## WHAT IS REQUIRED
Extend the documentation page on the released data products, picking up right after its final sentence and keeping its style and level of detail.

## PASSAGE PROVIDED

※ ※ ※

Skip to content

Data products

The released data products are tracked under data/profiles/, data/radii/, and data/qa/. They are generated from the same dataset specification and should be read together: profiles give the radial density, radii give compact density-cutoff size descriptors, and QA records whether the generated objects passed the release checks.

The active dataset specification is data/profile_datasets.yaml. It declares the profile-data version, density model, electronic-structure settings, radial grid, QA grid, density cutoffs, selected basis families, and selected neutral states.

Active v1 datasets

dataset ID basis coverage selected states
pbe0_sfx2c_x2cqzvpall_h-rn_spherical_v1 x2c-QZVPall H-Rn neutral recommended states
pbe0_sfx2c_dyallv4z_h-lr_spherical_v1 dyall-v4z H-Lr neutral recommended states

The dataset ID is part of the public data identity. It encodes the method family, basis family, element coverage, spherical density convention, and major data version in a compact name. The full machine-readable record remains in data/profile_datasets.yaml and in each generated metadata.json file.

※ ※ ※

## ENTRIES SHOWN
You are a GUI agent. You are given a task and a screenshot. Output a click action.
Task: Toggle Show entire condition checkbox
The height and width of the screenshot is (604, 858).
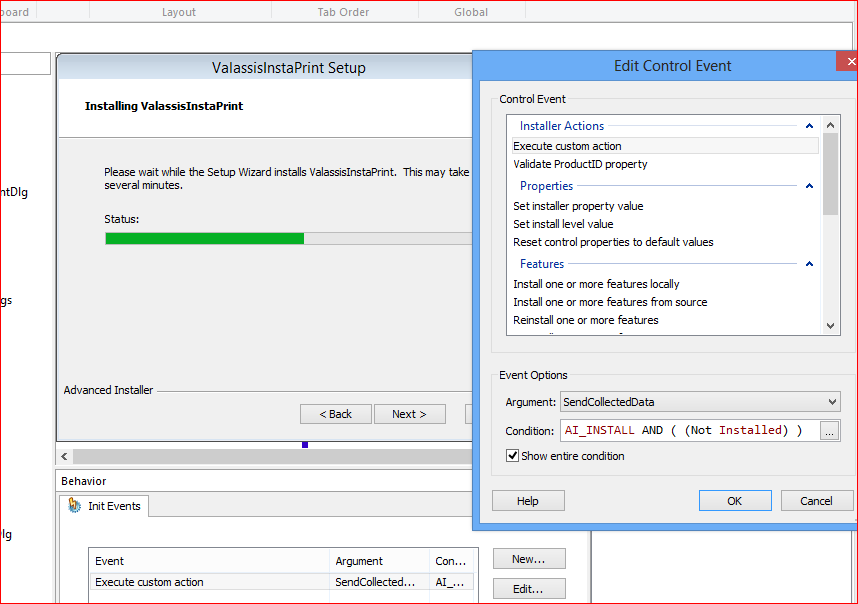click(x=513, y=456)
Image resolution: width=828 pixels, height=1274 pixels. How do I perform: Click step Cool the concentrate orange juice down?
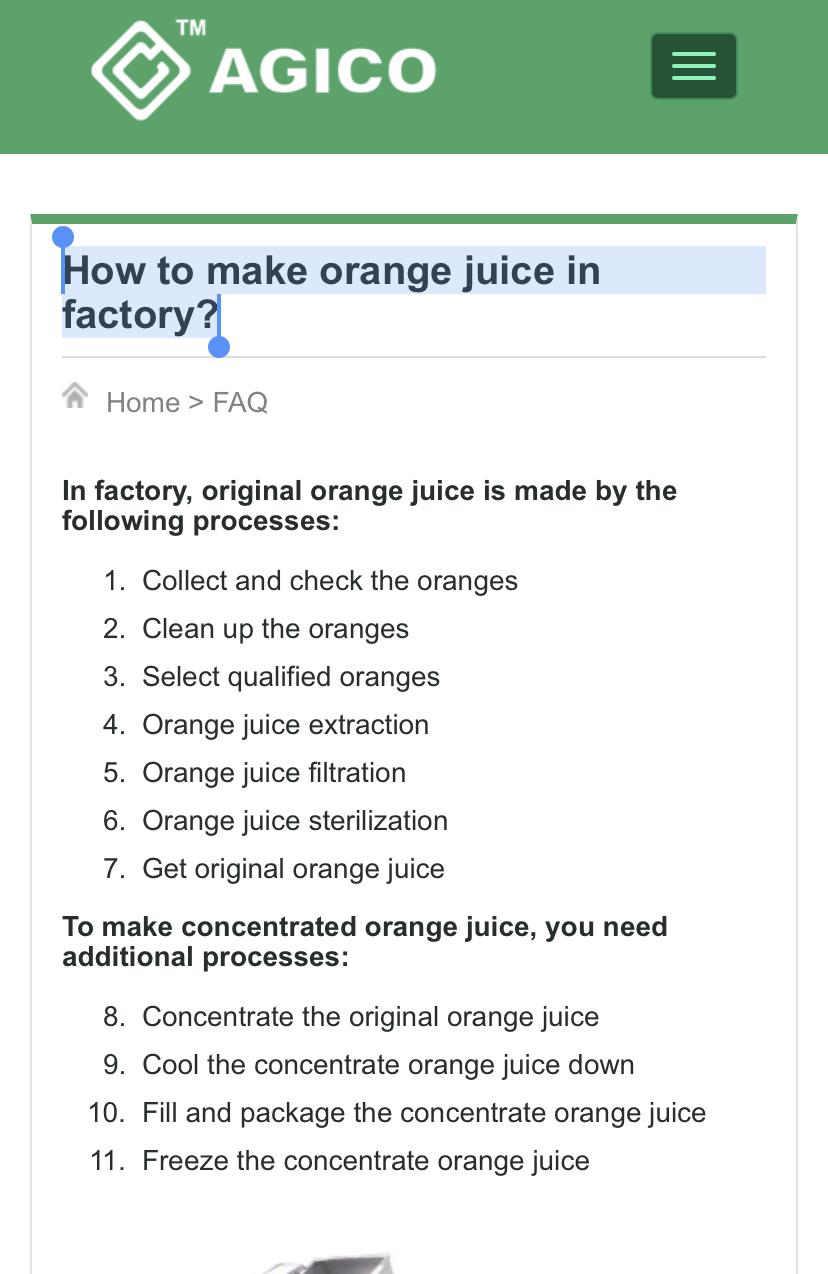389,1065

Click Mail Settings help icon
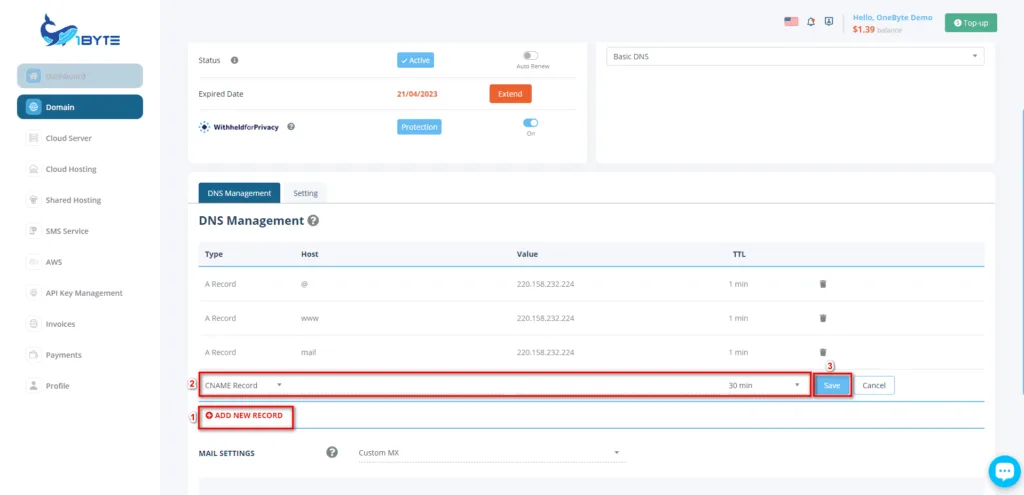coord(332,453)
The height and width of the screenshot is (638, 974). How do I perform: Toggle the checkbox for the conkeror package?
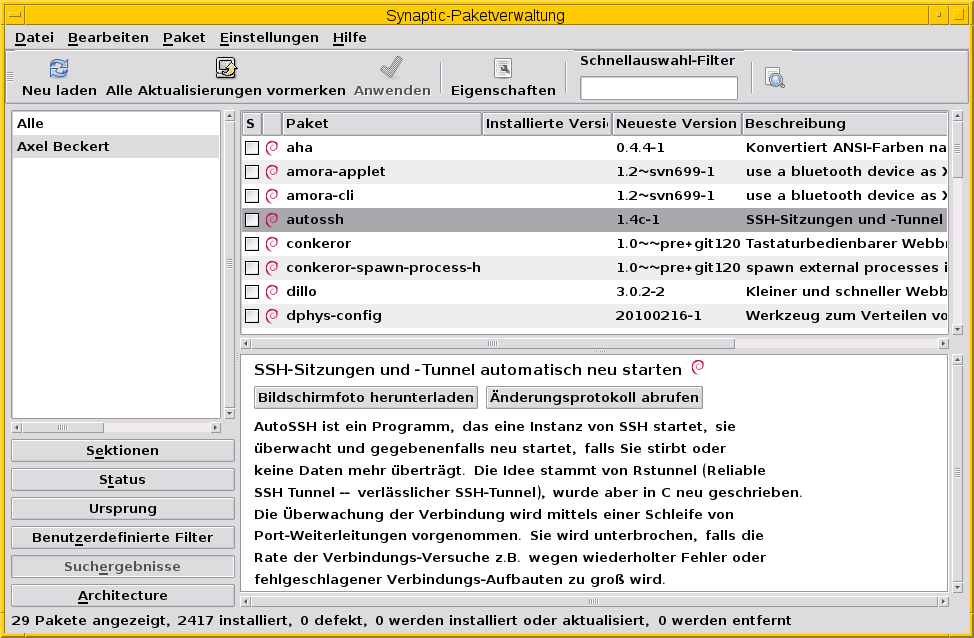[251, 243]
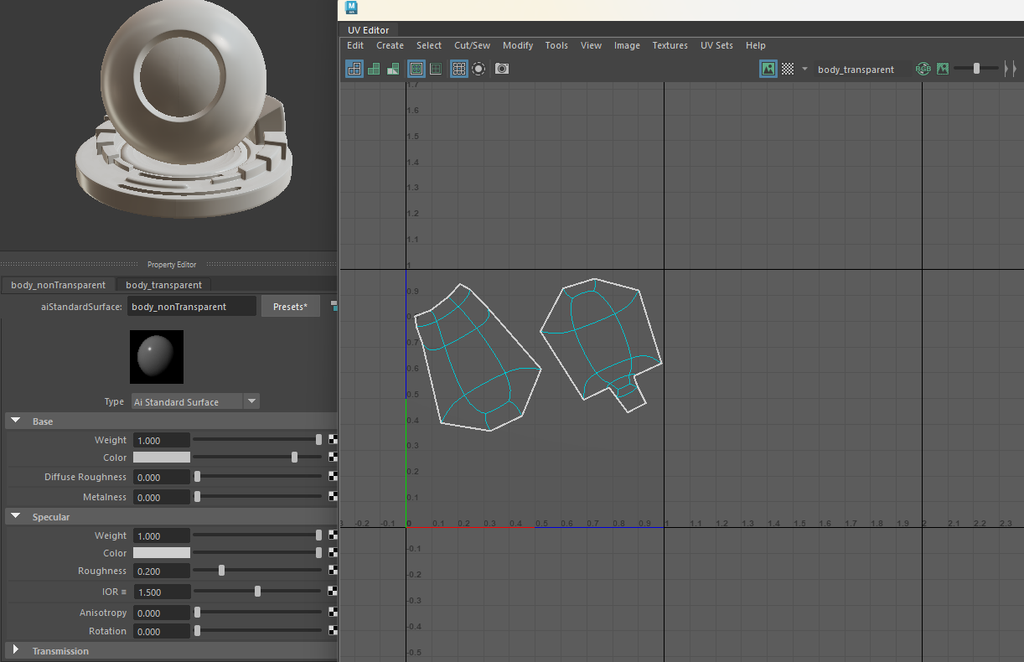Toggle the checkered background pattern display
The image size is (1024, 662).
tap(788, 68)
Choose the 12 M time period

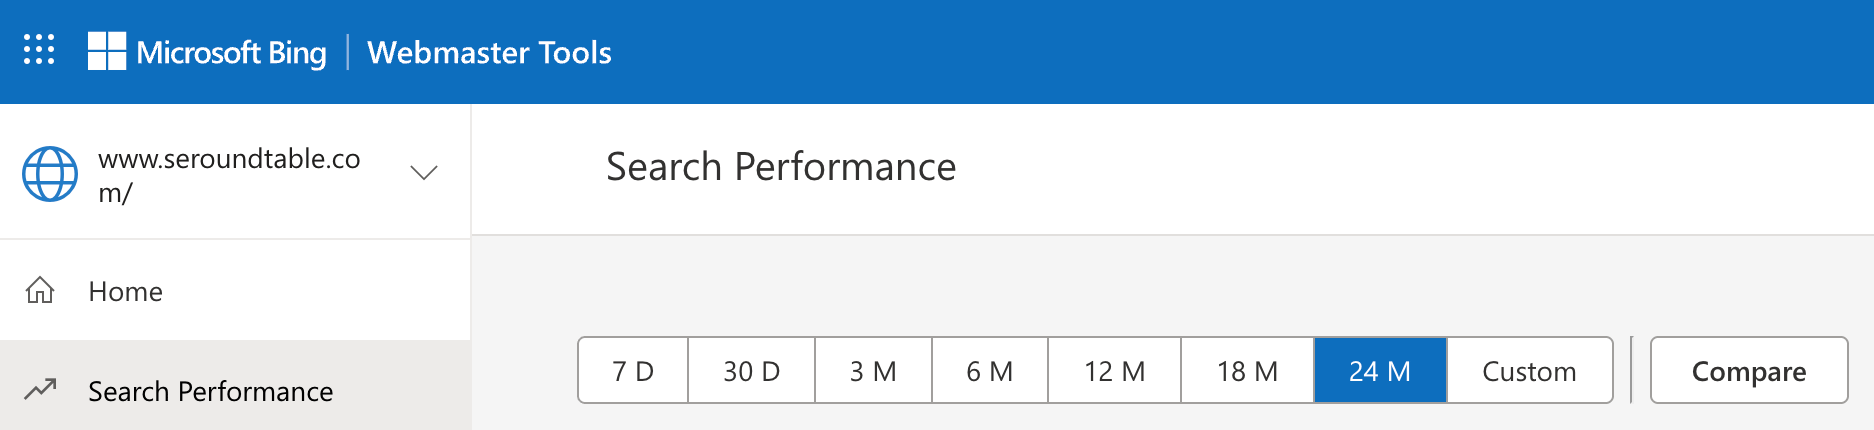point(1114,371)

※ ※ ※

## RESPONSE
Radial profile tables

Each generated profile dataset contains:

  • data/profiles/<dataset_id>/profiles.csv
  • data/profiles/<dataset_id>/metadata.json

profiles.csv is a wide table. It has one shared radial column, r_bohr, and one density column for each selected atomic state. Density columns use deterministic curated state IDs:

rho_e_bohr3__<state_id>

The density unit is electrons/bohr³. The tabulated density is the spin-summed spherical proatomic density described in the scientific model.

metadata.json records the dataset identity, profile-data version, basis ID and basis checksum, density model, method settings, radial grid, QA grid, density cutoffs, state list, column map, related artifact paths, and generator provenance. The local SCF artifact paths recorded in metadata are regeneration provenance; those files are intentionally ignored by Git.

The directory-level details are documented in data/profiles/README.md.

Density-cutoff radii

Each generated radii dataset contains:

  • data/radii/<dataset_id>/radii.csv
  • data/radii/<dataset_id>/metadata.json

radii.csv stores one row per selected state. For each declared density cutoff, radii are reported in bohr and ångström:

  • r_iso_0.003_e_bohr3_bohr and r_iso_0.003_e_bohr3_angstrom
  • r_iso_0.001_e_bohr3_bohr and r_iso_0.001_e_bohr3_angstrom
  • r_iso_0.0001_e_bohr3_bohr and r_iso_0.0001_e_bohr3_angstrom

The 0.003 and 0.001 electrons/bohr³ radii are the primary practical size descriptors. The 0.0001 electrons/bohr³ radius is retained mainly as a tail and interpolation diagnostic.

The directory-level details are documented in data/radii/README.md.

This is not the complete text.